Excerto selecionado ->
══════════

Regulamento n.o 44/2001

11

Resulta do considerando 2 do Regulamento n.o 44/2001 que este tem por objetivo, no interesse do bom funcionamento do mercado interno, aplicar «disposições que permitam unificar as regras de conflito de jurisdição em matéria civil e comercial, bem como simplificar as formalidades com vista ao reconhecimento e à execução rápidos e simples das decisões proferidas nos Estados‑Membros abrangidos pelo presente regulamento […]»

12

Os considerandos 11, 12 e 15 do referido regulamento enunciam:

«(11)

As regras de competência devem apresentar um elevado grau de certeza jurídica e devem articular‑se em torno do princípio de que em geral a competência tem por base o domicílio do requerido e que tal competência deve estar sempre disponível, exceto em alguns casos bem determinados em que a matéria em litígio ou a autonomia das partes justificam outro critério de conexão. No respeitante às pessoas coletivas, o domicílio deve ser definido de forma autónoma, de modo a aumentar a transparência das regras comuns e evitar os conflitos de jurisdição.

(12)

O foro do domicílio do requerido deve ser completado pelos foros alternativos permitidos em razão do vínculo estreito entre a jurisdição e o litígio ou com vista a facilitar uma boa administração da justiça.

[...]

(15)

O funcionamento harmonioso da justiça a nível comunitário obriga a minimizar a possibilidade de instaurar processos concorrentes e a evitar que sejam proferidas decisões inconciliáveis em dois Estados‑Membros competentes […]»

13

As regras de competência figuram no capítulo II do referido regulamento, nos artigos 2.° a 31.° deste.

14

O mesmo capítulo II, secção 1, intitulada «Disposições gerais», contém o artigo 2.o, cujo n.o 1 tem a seguinte redação:

«Sem prejuízo do disposto no presente regulamento, as pessoas domiciliadas no território de um Estado‑Membro devem ser demandadas, seja qual for a sua nacionalidade, perante os tribunais desse Estado.»

15

O artigo 3.o, n.o 1, do Regulamento n.o 44/2001, que figura na mesma secção, dispõe:

«As pessoas domiciliadas no território de um Estado‑Membro só podem ser demandadas perante os tribunais de um outro Estado‑Membro por força das regras enunciadas nas secções 2 a 7 do presente capítulo.»

══════════

Dados fornecidos ->
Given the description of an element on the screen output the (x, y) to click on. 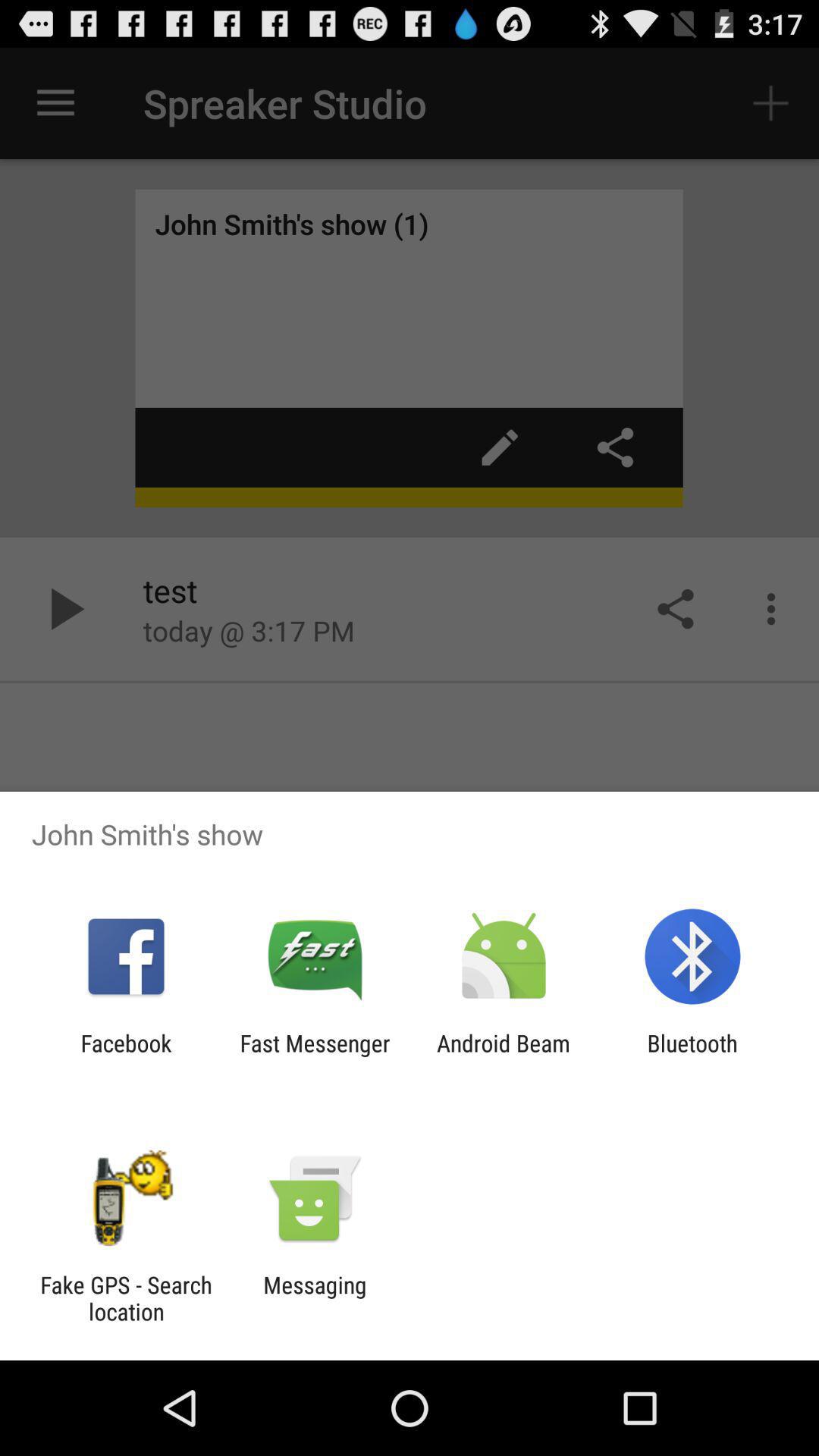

══════════

Problema proposto -> Pode extrair, tal como aparece no excerto sobre o Regulamento n.º 44/2001, tudo desde "As regras de competência devem" até "administração da justiça."?

Resposta à tarefa ->
As regras de competência devem apresentar um elevado grau de certeza jurídica e devem articular‑se em torno do princípio de que em geral a competência tem por base o domicílio do requerido e que tal competência deve estar sempre disponível, exceto em alguns casos bem determinados em que a matéria em litígio ou a autonomia das partes justificam outro critério de conexão. No respeitante às pessoas coletivas, o domicílio deve ser definido de forma autónoma, de modo a aumentar a transparência das regras comuns e evitar os conflitos de jurisdição.

(12)

O foro do domicílio do requerido deve ser completado pelos foros alternativos permitidos em razão do vínculo estreito entre a jurisdição e o litígio ou com vista a facilitar uma boa administração da justiça.